[Records contained in a dataset]
<<<<
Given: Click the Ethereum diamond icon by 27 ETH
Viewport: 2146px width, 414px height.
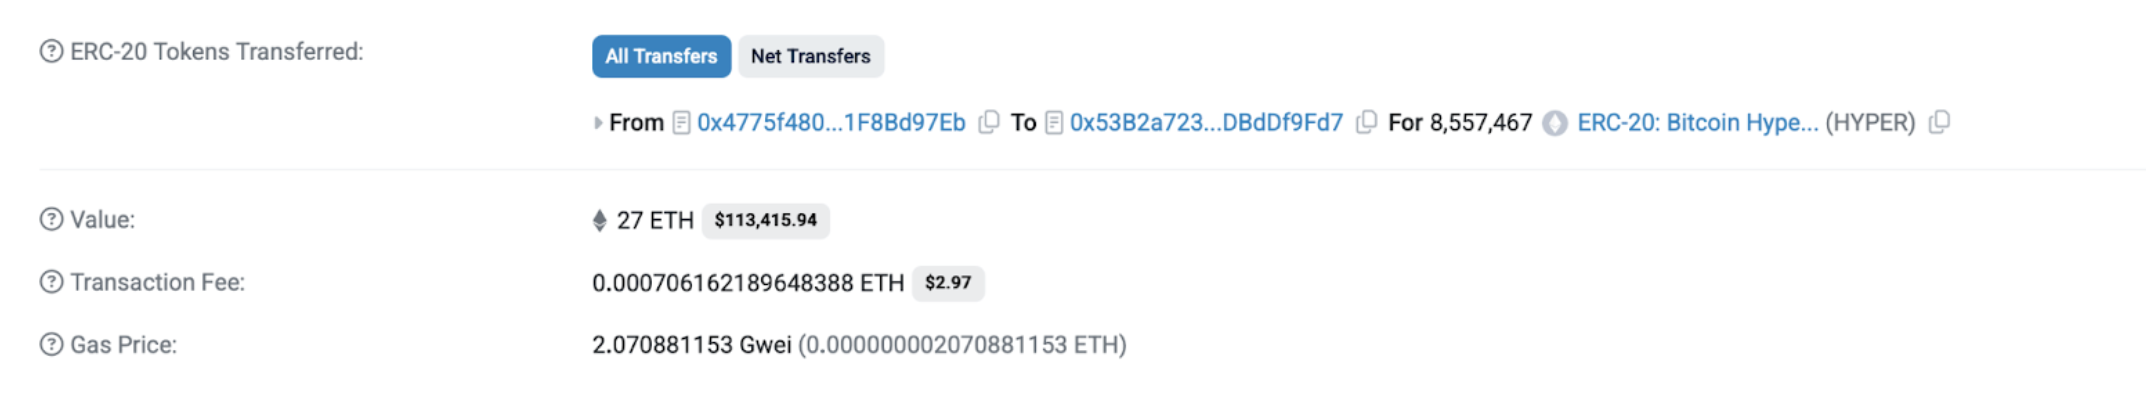Looking at the screenshot, I should click(x=599, y=220).
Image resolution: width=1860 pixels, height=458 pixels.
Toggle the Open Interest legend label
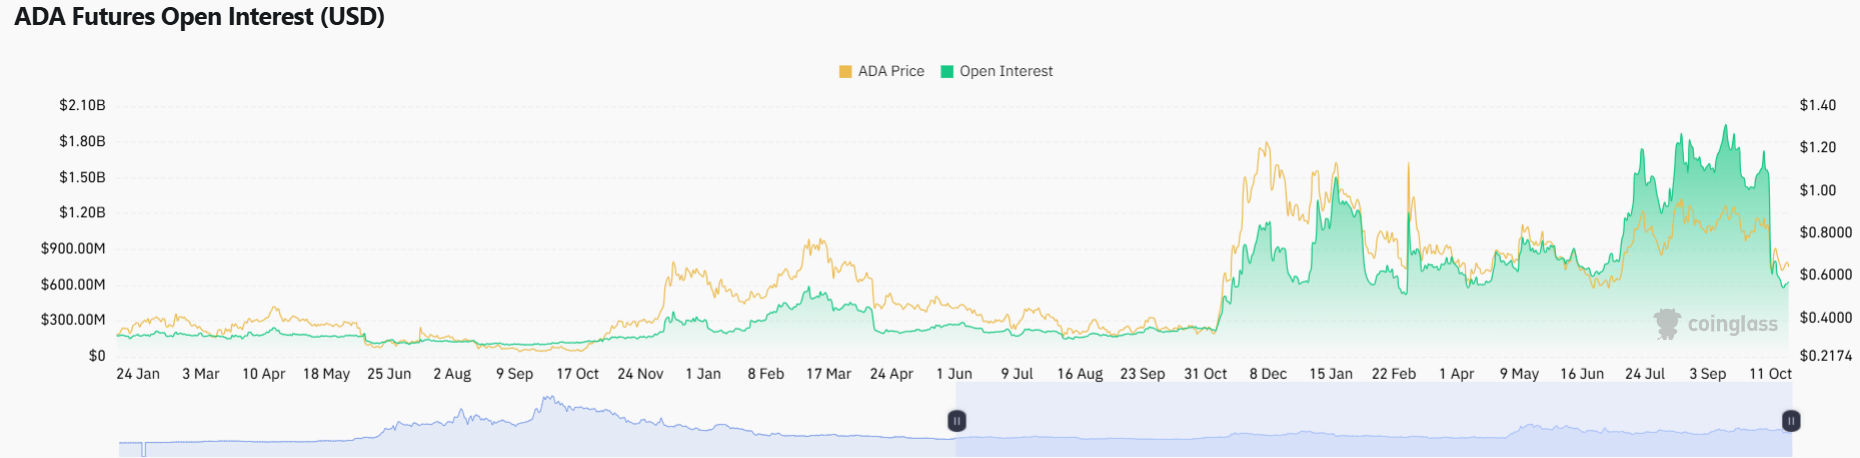pos(1006,71)
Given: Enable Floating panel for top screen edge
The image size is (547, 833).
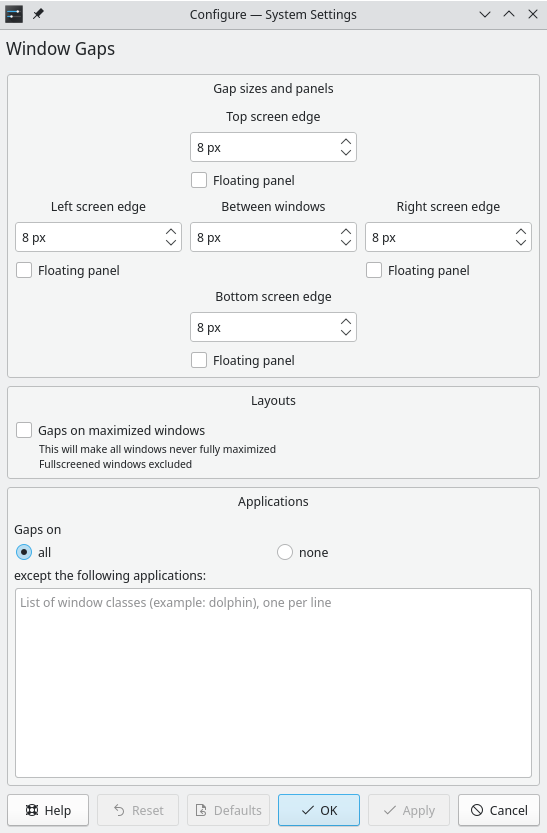Looking at the screenshot, I should [x=199, y=180].
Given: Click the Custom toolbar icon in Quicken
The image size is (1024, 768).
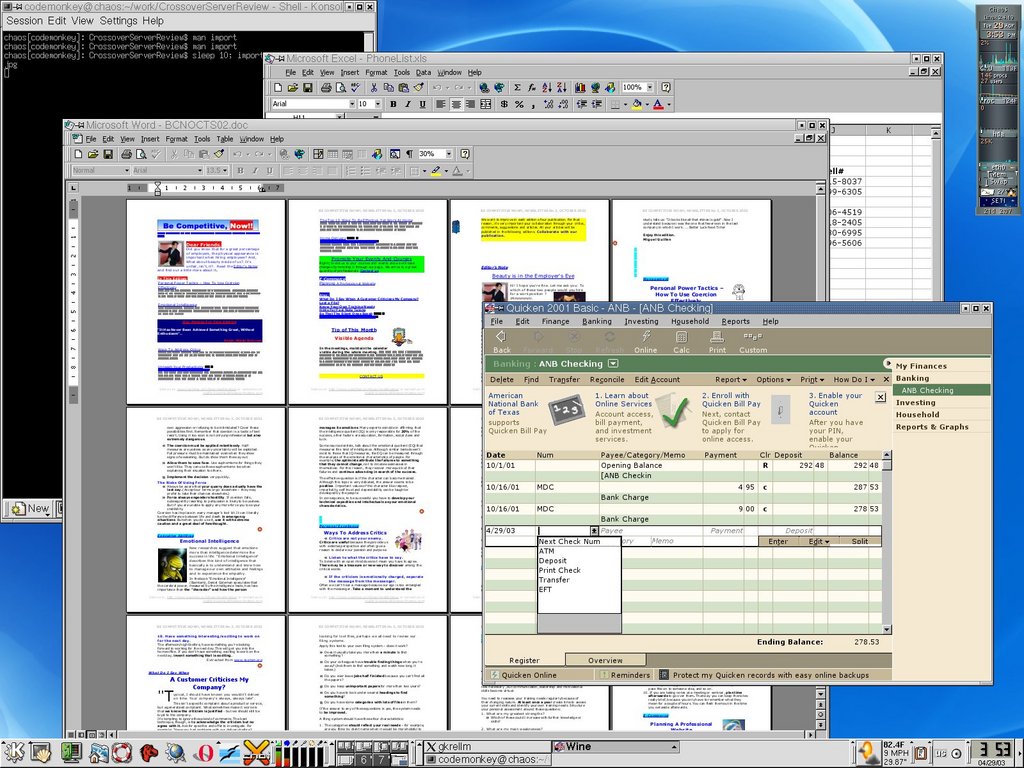Looking at the screenshot, I should click(753, 339).
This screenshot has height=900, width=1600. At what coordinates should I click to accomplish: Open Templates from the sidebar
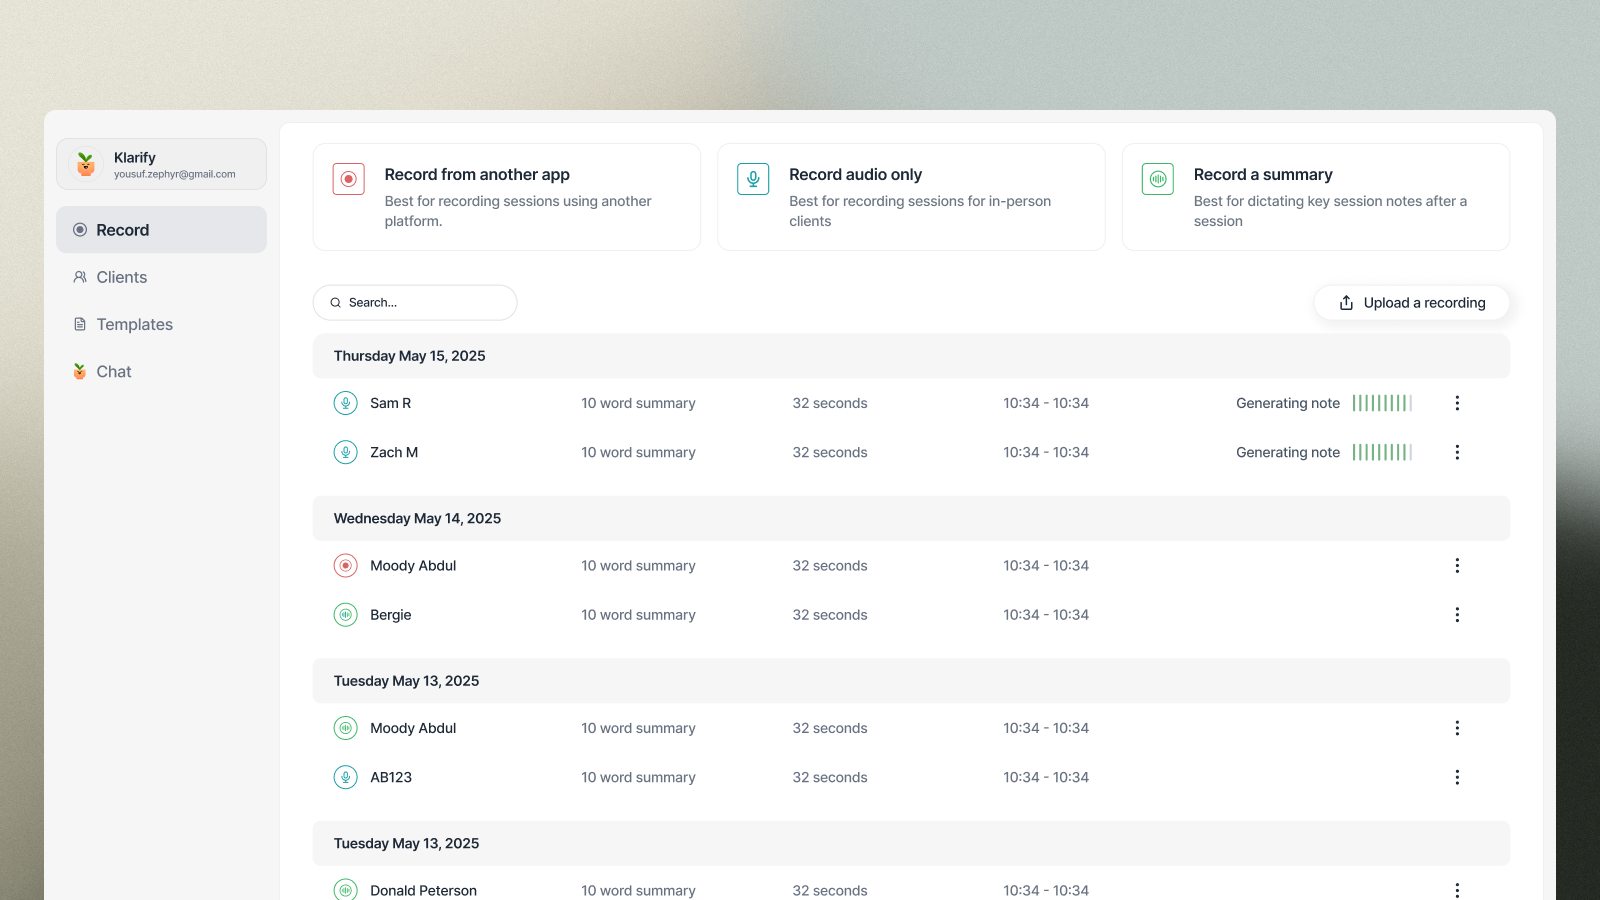click(x=134, y=324)
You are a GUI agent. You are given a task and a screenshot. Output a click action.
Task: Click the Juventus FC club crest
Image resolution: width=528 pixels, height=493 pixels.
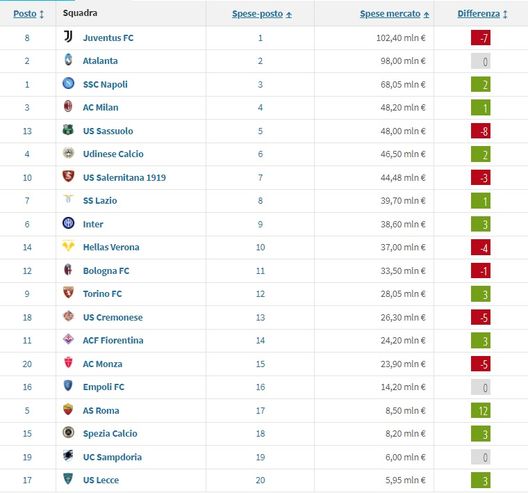(68, 37)
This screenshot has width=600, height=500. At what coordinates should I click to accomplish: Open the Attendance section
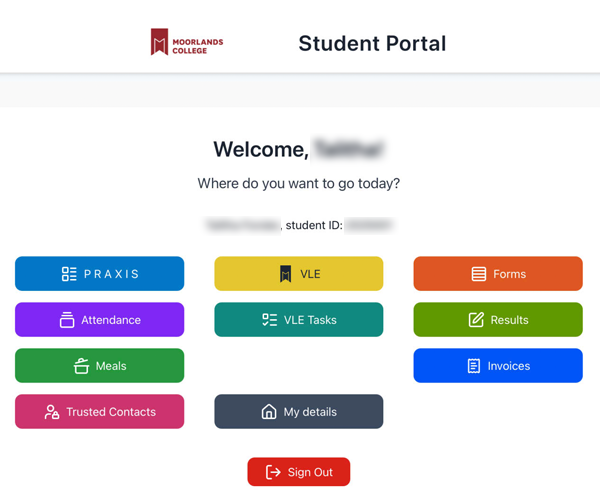[99, 319]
>>>>
A faithful, word-for-word copy of the data is needed; the pictures should not appear in it.

Answer area:
Given: Click the Ethereum diamond icon by 27 ETH
Viewport: 2146px width, 414px height.
Looking at the screenshot, I should click(x=599, y=220).
Image resolution: width=1860 pixels, height=458 pixels.
Toggle the Open Interest legend label
pos(1006,71)
Given: Enable Floating panel for top screen edge
The image size is (547, 833).
Looking at the screenshot, I should [x=199, y=180].
Given: Click the Custom toolbar icon in Quicken
The image size is (1024, 768).
Looking at the screenshot, I should click(753, 339).
This screenshot has height=900, width=1600. At what coordinates should I click to accomplish: Open Templates from the sidebar
click(x=134, y=324)
You are a GUI agent. You are given a task and a screenshot. Output a click action.
Task: Click the Juventus FC club crest
Image resolution: width=528 pixels, height=493 pixels.
(68, 37)
This screenshot has width=600, height=500. At what coordinates should I click to accomplish: Open the Attendance section
[99, 319]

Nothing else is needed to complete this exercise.